Further, while operations are depicted in a particular order, this should not be understood as requiring that such operations be performed in the particular order shown or in sequential order, or that all illustrated operations be performed, to achieve desirable results. In certain circumstances, multitasking and parallel processing may be advantageous. Likewise, while several specific implementation details are contained in the above discussions, these should not be construed as limitations on the scope of the present disclosure, but rather as descriptions of features that may be specific to particular embodiments. Certain features that are described in the context of separate embodiments may also be implemented in combination in a single implementation. Conversely, various features that are described in the context of a single implementation may also be implemented in multiple embodiments separately or in any suitable sub-combination.

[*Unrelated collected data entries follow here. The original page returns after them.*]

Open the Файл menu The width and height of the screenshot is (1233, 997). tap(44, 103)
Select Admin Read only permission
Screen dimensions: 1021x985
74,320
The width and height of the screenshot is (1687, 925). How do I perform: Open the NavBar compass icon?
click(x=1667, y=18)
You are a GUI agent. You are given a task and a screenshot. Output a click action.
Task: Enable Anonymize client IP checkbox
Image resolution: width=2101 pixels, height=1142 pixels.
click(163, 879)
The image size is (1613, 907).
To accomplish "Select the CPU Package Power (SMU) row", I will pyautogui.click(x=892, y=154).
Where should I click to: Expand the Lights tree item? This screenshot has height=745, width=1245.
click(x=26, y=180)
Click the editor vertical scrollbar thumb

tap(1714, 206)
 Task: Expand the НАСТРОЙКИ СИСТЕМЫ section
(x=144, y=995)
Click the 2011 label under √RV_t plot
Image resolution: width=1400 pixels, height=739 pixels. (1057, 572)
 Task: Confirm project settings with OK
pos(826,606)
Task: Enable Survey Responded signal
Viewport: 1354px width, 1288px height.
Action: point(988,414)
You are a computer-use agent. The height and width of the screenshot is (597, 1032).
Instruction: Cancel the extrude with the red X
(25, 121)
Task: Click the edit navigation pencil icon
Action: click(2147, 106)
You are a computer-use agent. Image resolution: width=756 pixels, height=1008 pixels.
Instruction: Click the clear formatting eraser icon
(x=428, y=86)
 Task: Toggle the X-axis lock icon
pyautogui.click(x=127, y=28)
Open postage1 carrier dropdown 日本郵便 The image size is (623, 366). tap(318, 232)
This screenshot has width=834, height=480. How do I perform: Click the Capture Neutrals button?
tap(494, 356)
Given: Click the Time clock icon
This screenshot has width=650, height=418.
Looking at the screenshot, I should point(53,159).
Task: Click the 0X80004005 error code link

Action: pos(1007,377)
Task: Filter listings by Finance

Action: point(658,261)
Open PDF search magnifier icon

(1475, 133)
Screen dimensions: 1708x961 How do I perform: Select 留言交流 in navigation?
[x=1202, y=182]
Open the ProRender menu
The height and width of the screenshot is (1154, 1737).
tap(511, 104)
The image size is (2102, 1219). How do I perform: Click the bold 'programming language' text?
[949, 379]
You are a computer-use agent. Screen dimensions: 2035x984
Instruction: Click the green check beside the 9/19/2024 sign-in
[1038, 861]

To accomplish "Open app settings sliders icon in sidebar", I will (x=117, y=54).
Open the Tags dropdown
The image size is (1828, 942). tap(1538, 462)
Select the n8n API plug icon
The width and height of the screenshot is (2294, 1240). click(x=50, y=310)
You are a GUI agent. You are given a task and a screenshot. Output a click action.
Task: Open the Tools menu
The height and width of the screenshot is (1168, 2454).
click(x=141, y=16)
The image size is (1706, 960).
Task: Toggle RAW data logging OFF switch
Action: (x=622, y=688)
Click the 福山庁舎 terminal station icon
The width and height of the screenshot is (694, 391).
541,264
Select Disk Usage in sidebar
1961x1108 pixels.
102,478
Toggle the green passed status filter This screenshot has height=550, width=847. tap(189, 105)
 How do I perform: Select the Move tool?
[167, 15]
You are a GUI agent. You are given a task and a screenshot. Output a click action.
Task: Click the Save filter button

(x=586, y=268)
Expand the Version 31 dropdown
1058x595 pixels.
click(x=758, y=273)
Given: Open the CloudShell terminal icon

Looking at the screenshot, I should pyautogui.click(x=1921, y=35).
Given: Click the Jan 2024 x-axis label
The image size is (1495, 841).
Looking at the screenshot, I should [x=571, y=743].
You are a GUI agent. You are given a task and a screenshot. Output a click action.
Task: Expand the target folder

Although the present disclosure has been described in language specific to structural features and/or methodological acts, it is to be understood that the subject matter specified in the appended claims is not necessarily limited to the specific features or acts described above. Rather, the specific features and acts described above are disclosed as example forms of implementing the claims.
The descriptions of the various embodiments of the present disclosure have been presented for purposes of illustration, but are not intended to be exhaustive or limited to the embodiments disclosed. Many modifications and variations will be apparent to those of ordinary skill in the art without departing from the scope and spirit of the described embodiments.